The bank’s leader has held the chief executive role since 2006 and the chair position since 2005. The individual is estimated to be worth $2.6 billion. ISS stated in its report that the size and complexity of JP Morgan make it difficult for one person to manage both the company and the board.

ISS added that the board is responsible for overseeing management and that conflicts of interest may arise when one person holds both positions. The firm said effective board oversight may be enhanced by independent leadership. Glass Lewis stated that an independent chair would be better able to oversee executives and set a pro-shareholder agenda.

Morgan is urging investors to oppose the proposal, which was brought by an individual retail investor. The bank has sent public letters to ISS and Glass Lewis asking them to reverse their recommendations. It said there is no evidence that companies with independent chairs perform better than peers and pointed to its record of strong financial performance under the current structure.

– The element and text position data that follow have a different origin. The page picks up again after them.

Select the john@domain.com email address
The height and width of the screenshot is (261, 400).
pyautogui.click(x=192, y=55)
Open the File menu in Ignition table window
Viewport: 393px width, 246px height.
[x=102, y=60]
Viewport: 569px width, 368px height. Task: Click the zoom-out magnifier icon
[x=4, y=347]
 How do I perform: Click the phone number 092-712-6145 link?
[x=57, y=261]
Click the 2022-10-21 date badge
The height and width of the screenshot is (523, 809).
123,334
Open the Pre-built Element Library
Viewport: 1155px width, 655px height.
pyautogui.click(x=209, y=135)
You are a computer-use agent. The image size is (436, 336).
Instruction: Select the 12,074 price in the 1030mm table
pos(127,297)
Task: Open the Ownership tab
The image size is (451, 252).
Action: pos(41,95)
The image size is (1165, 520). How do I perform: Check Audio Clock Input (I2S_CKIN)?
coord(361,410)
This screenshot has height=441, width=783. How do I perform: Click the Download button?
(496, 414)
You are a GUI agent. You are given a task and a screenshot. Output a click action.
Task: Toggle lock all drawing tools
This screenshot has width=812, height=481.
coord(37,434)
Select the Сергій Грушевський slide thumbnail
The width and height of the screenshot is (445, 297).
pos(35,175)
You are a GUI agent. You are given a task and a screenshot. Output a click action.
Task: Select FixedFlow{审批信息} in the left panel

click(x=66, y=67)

The bank added that suggestions an independent chair would improve oversight omit any reference to its outperformance versus peers. It told Glass Lewis that the recommendation would undercut the board’s flexibility to design a leadership structure for orderly management succession.

A spokesperson for JP Morgan said the bank had no further comment.

Combining the chair and chief executive roles is widely frowned upon in corporate governance, particularly in Europe, though it is not banned in the United States. JP Morgan’s board has said it intends to separate the roles after the current leader steps down.

ISS noted a clear possibility that the leader could remain as chair, which could limit the effectiveness of a lead independent director. The two proxy advisory firms have previously faced criticism from the bank’s leader, who has questioned their influence on shareholders regarding social and environmental issues.

The leader has also noted that neither firm is American-owned.